**Given entries**
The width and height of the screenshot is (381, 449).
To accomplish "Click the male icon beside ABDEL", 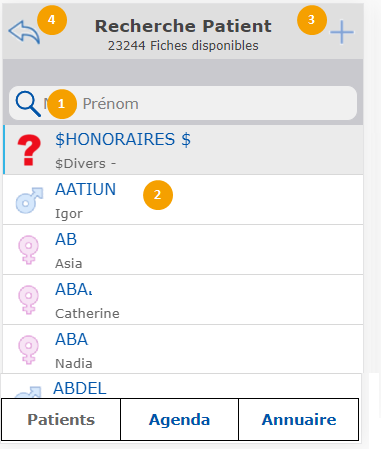I will click(28, 392).
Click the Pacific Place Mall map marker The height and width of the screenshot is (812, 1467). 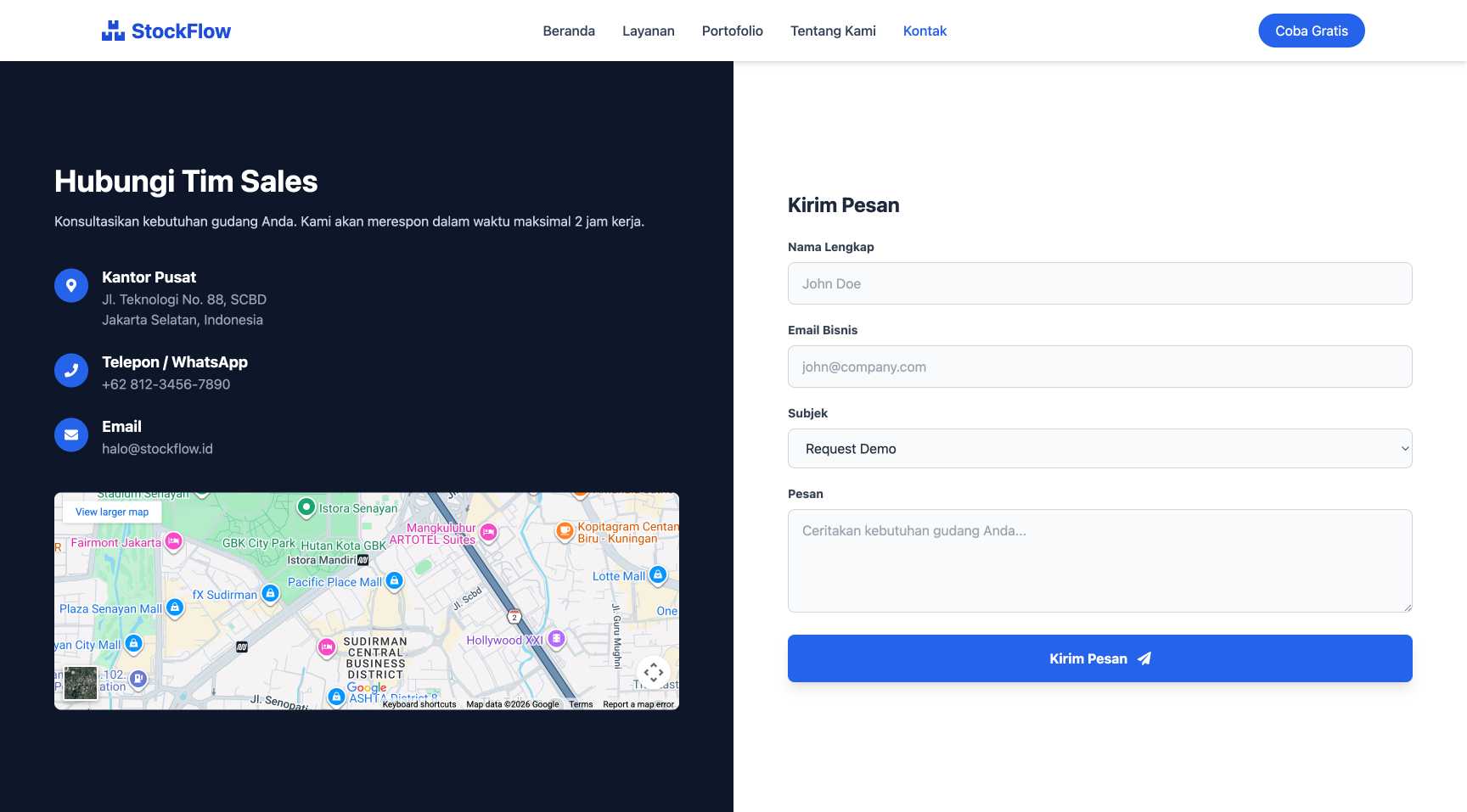(394, 581)
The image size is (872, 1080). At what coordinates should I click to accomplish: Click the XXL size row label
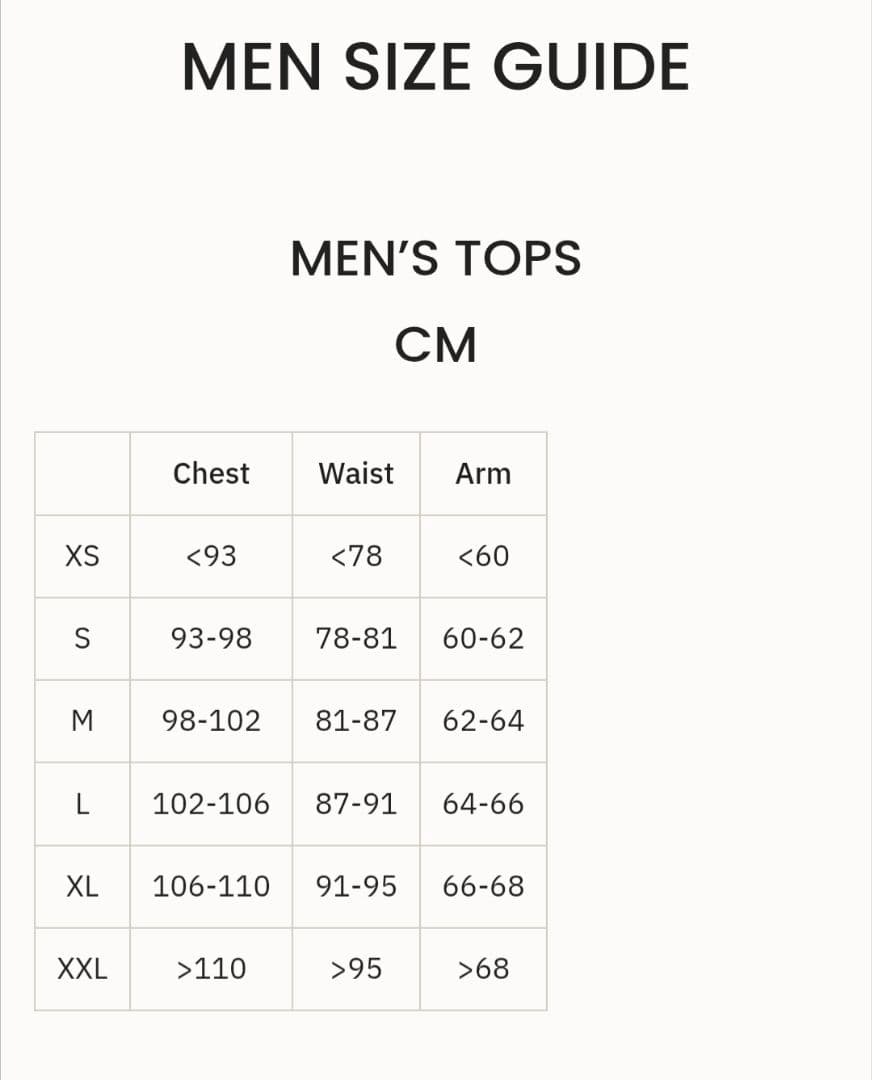pos(82,969)
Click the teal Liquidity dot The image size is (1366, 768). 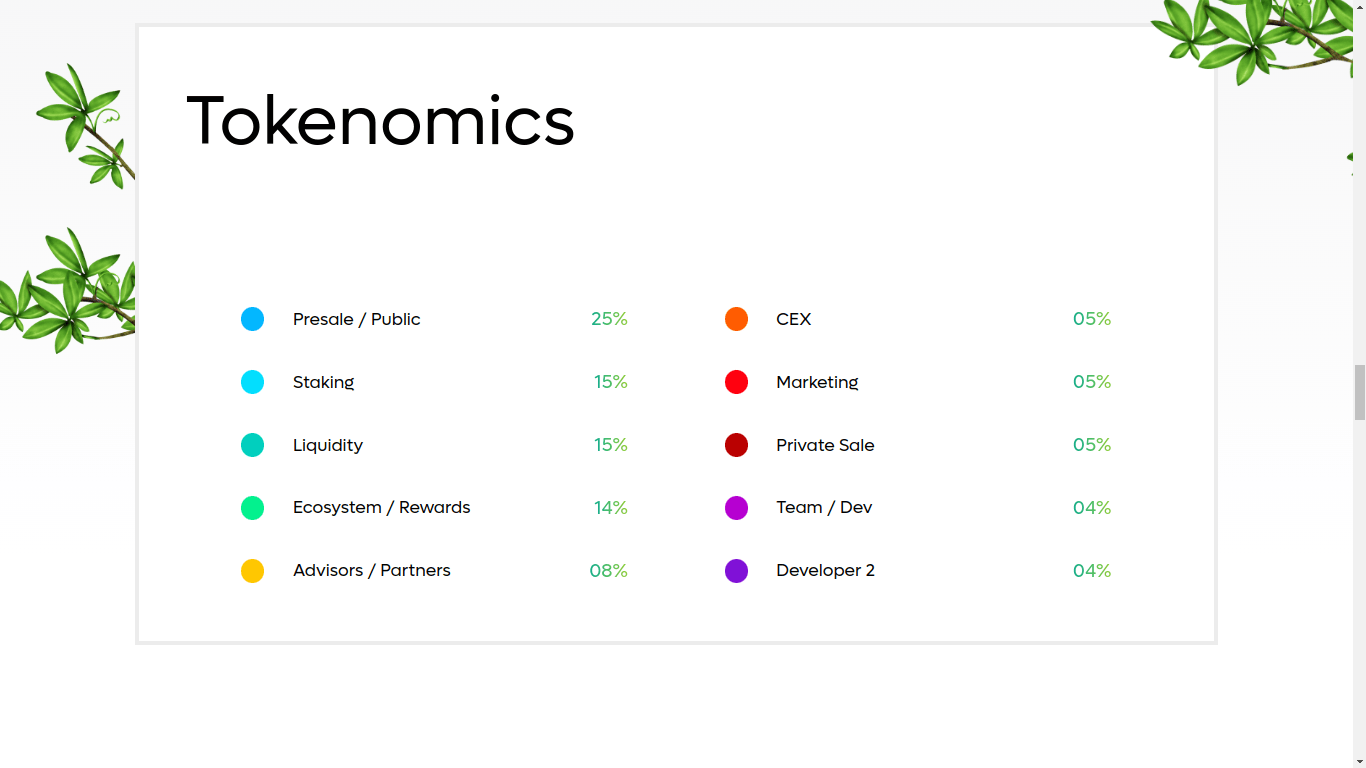[x=252, y=445]
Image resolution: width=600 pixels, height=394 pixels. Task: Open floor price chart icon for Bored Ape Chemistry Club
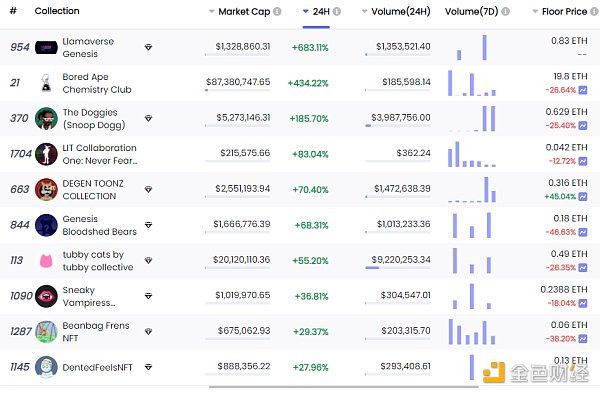(583, 90)
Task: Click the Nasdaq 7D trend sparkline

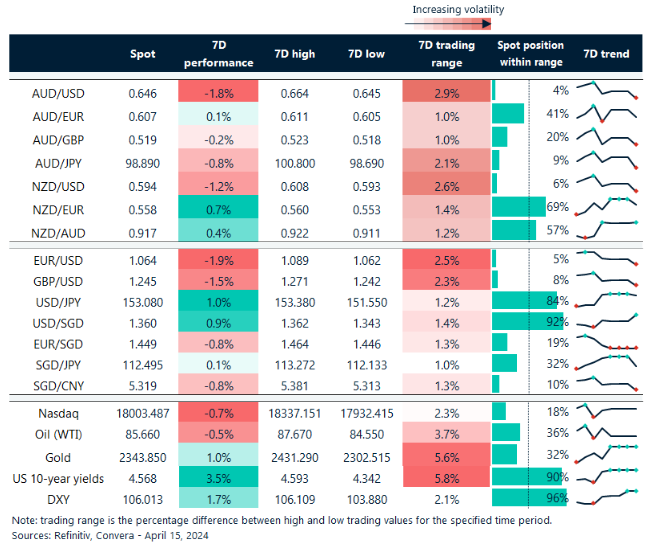Action: coord(608,410)
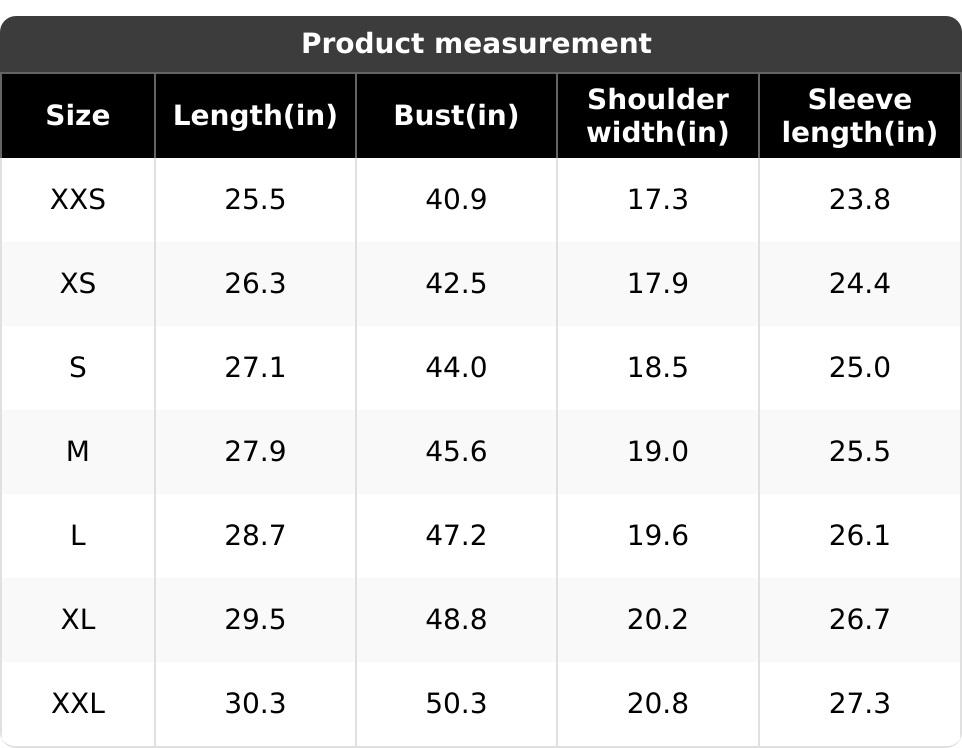The height and width of the screenshot is (748, 962).
Task: Click the 47.2 bust value for L
Action: pyautogui.click(x=456, y=536)
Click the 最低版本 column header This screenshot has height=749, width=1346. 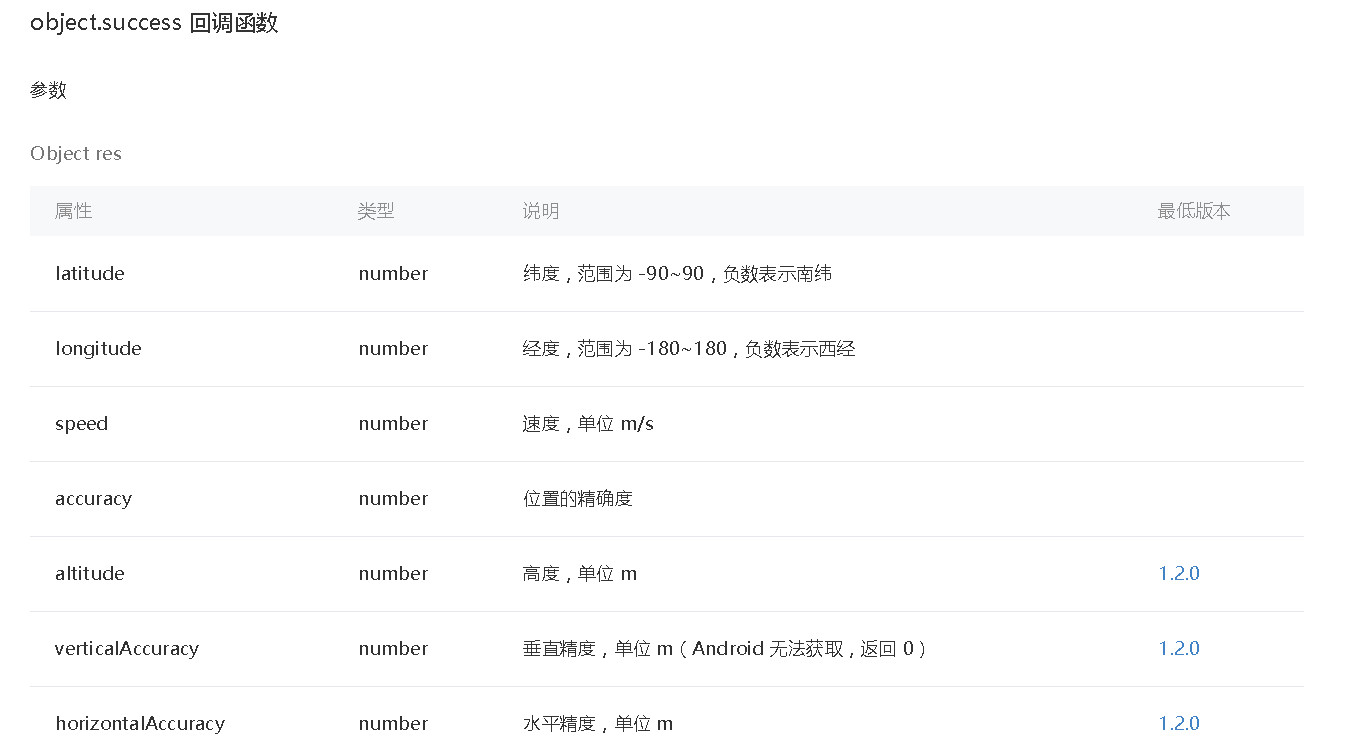[x=1195, y=211]
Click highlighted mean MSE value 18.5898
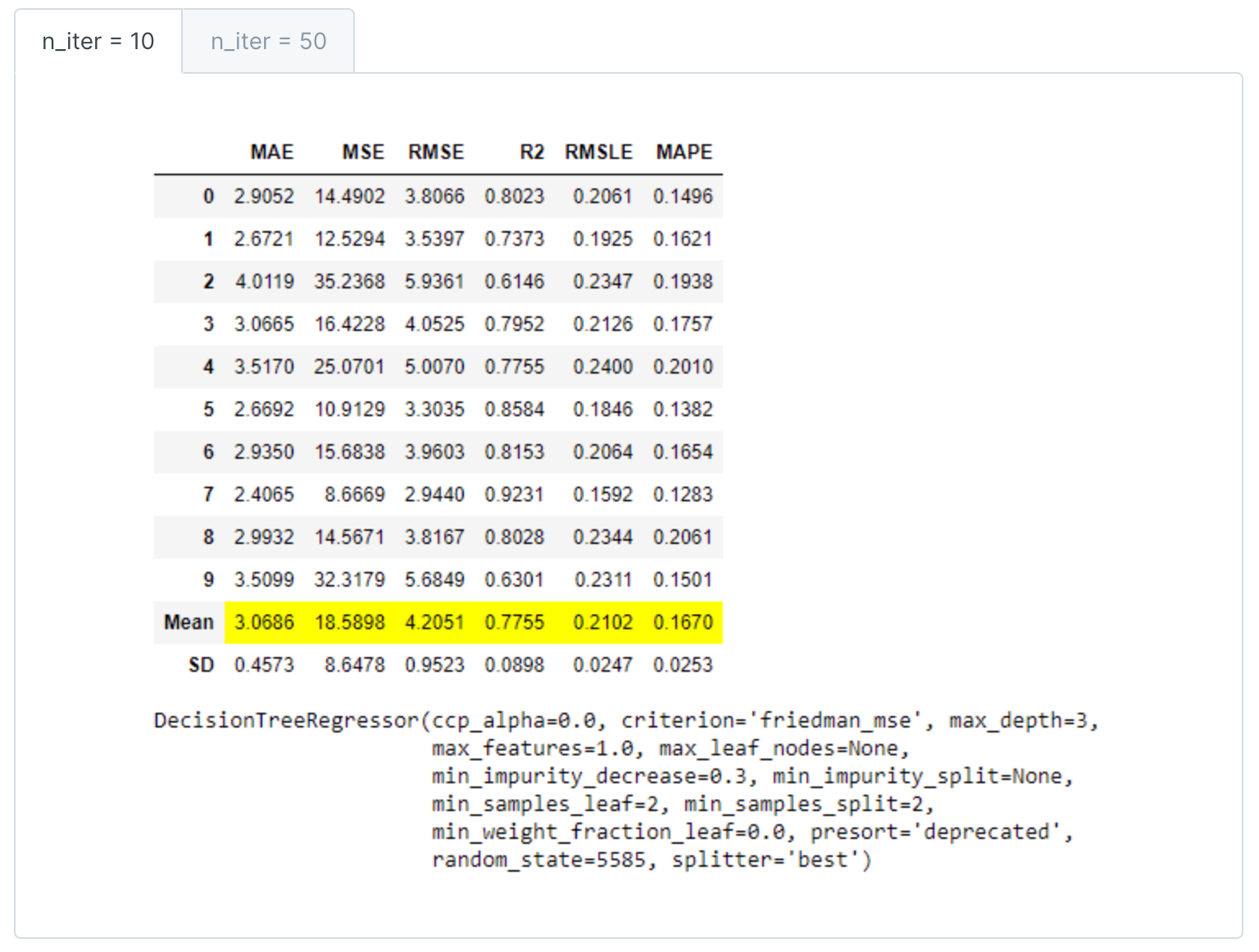The height and width of the screenshot is (952, 1259). [x=349, y=623]
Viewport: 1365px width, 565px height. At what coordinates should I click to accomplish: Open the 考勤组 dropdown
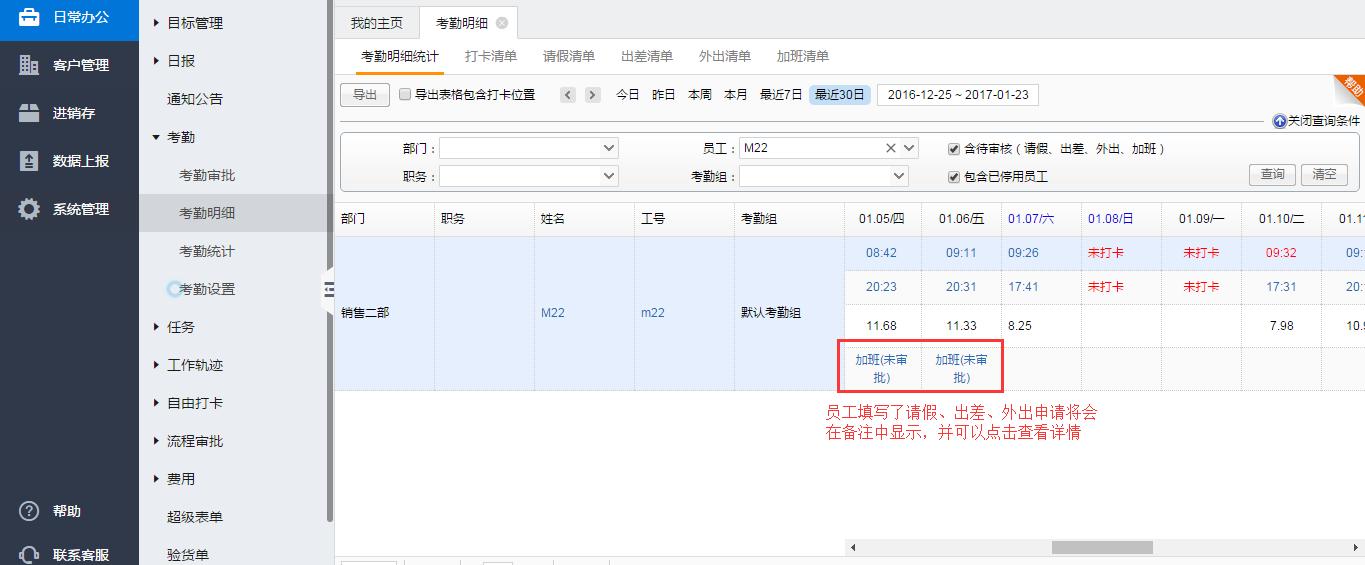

**The task**
Retype the records above exactly, starting at the line that contains "Click highlighted mean MSE value 18.5898" and going through the last line, and leave out any pictures.

**Your solution**
Click highlighted mean MSE value 18.5898
The height and width of the screenshot is (952, 1259). [x=349, y=623]
Viewport: 1365px width, 565px height. At what coordinates should I click to accomplish: Open the 考勤组 dropdown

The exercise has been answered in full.